Il Presidente della Pretura penale

Marco Kraushaar

 

sedente con __________ in qualità di segretaria per statuire sul ricorso 10 novembre 2008 presentato da

 

 

RI 1,

 

contro

 

la decisione 15 agosto 2008 n. 236/2008-26-307 emessa d’CRTE 1,

 

viste                                  le osservazioni 23 dicembre 2008 presentate’CRTE 1;

 

                                         letti ed esaminati gli atti;

 

 

ritenuto                             in fatto

 

                                 A.     ’CRTE 1 con decisione 15 agosto 2008 ha inflitto a RI 1 – titolare dell’omonima ditta __________ (cancellata dal Registro di commercio il __________ per cessazione dell’attività) – una multa di fr. 750.- oltre alla tassa di giustizia di fr. 60.- e alle spese di fr. 20.-, per i seguenti motivi:

                                         "Ha omesso, senza alcuna valida giustificazione, di compilare e trasmettere il formulario ‘attestato del datore di lavoro’ violando così i propri obblighi”.

 

                                         L’infrazione risale al periodo luglio 2008.

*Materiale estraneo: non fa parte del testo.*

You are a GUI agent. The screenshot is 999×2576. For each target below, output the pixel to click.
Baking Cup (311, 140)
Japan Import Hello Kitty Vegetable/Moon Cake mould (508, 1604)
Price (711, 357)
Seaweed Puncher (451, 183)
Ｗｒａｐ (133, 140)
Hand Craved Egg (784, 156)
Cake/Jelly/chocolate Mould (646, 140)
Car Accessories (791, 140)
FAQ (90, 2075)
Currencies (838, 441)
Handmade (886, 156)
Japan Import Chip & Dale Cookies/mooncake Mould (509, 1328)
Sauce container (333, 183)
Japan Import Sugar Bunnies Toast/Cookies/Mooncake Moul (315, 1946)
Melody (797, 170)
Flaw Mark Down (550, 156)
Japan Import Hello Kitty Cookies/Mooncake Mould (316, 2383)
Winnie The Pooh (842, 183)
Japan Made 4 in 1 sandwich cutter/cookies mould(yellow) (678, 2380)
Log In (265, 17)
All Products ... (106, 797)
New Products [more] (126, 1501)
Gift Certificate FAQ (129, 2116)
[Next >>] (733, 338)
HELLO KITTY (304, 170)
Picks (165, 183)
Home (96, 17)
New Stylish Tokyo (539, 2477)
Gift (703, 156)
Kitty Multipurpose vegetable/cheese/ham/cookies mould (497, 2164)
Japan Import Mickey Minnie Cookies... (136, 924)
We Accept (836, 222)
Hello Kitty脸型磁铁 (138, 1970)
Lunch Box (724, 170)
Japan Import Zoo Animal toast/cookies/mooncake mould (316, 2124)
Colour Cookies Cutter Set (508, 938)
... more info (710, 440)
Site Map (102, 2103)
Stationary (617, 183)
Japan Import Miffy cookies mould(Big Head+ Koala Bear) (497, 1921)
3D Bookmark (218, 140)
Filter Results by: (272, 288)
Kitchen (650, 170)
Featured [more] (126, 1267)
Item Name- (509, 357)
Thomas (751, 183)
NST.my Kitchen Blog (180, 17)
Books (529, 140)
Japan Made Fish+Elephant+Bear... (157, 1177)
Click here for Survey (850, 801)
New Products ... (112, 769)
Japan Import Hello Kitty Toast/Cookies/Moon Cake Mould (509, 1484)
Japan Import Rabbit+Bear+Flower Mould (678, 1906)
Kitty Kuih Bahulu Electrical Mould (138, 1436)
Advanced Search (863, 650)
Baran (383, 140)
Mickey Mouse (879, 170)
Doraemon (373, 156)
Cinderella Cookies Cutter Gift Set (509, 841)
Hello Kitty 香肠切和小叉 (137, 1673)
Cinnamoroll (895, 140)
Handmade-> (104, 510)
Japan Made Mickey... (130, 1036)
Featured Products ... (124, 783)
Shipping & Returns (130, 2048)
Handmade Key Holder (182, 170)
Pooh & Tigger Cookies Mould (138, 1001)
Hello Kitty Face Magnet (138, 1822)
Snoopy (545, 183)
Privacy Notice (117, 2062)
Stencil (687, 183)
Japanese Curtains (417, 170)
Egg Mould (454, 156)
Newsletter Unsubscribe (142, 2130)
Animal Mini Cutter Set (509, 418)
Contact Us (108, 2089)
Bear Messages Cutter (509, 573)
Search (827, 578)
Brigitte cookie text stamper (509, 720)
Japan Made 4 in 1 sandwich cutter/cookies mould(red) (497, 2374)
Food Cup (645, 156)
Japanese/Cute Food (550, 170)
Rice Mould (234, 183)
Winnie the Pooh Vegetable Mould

                                         La risoluzione è stata resa in applicazione degli art. 20 cpv. 2, 88 cpv. 1 lett. b, 106 LADI e 28 LPGA.

 

                                 B.     Contro predetta pronuncia dipartimentale RI 1 si aggrava ora davanti a questo giudice chiedendone in sostanza l'annullamento.

 

                                 C.     ’ nelle osservazioni 23 dicembre 2008 propone, per contro, che il gravame sia respinto e che la decisione impugnata sia confermata.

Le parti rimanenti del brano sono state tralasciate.